A fluid.datasetfilter~ object for conditional querying

rodrigo.constanzo · September 18, 2020, 9:47am

The interface for this starts getting messy if you have have queries that change a lot, and want to pass on specific columns/ranges accordingly. Possible, but squirrelly. Also lacks some of entrymatchers sexy distance-based matches.

The main issue for this approach for me, at the moment, is that this process is really slow. I imagine this will improve once optimizations take place, but I have a hunch that creating multiple copies of a fluid.dataset~, and fit-ing multiple fluid.kdtree~s will always be “slow” (as in >20ms).

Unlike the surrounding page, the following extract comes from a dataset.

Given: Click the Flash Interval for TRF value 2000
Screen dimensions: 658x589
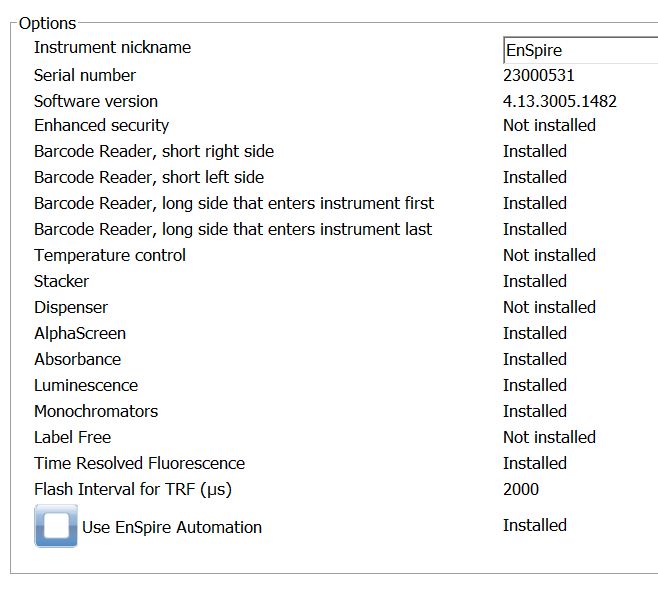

I haven’t fully made sense of this yet as this kind of paradigm is new to me, but I’m mainly thinking for metadata-esque stuff (e.g. duration, amount-of-attacks), where I’d want to query using this, but not use it for any distance calculations. I guess this is possible now, but would fundamentally (if I understand correctly) require a fluid.kdtree~ to be filled and fit… per query.

I think most of the use cases would be covered by scaling pre-fluid.dataset~-ing, but there are some cases (one outlined above) where that wouldn’t be the case. I guess I could dump/iterate, scale each buffer~, then dump/iterate back in, then query/filter, then fluid.kdtree~…again, per query, which probably gets “too slow” for even non-Rod standards.

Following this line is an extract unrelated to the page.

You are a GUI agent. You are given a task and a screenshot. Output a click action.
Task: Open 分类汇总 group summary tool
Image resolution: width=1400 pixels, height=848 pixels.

Actually, as a more specific sub-question. I take it this is a technical property of a kdtree, that once it is fit, it can’t be altered or filtered or anything, without recomputing a new fit?

If so, that kind of solves 90% of my problems, in a “you have to keep using entrymatcher” kind of way. My understanding of kdtree stuff is that the fit is “slow”, so that your querying can be fast. A benefit that is lost if you have to fit-per-query.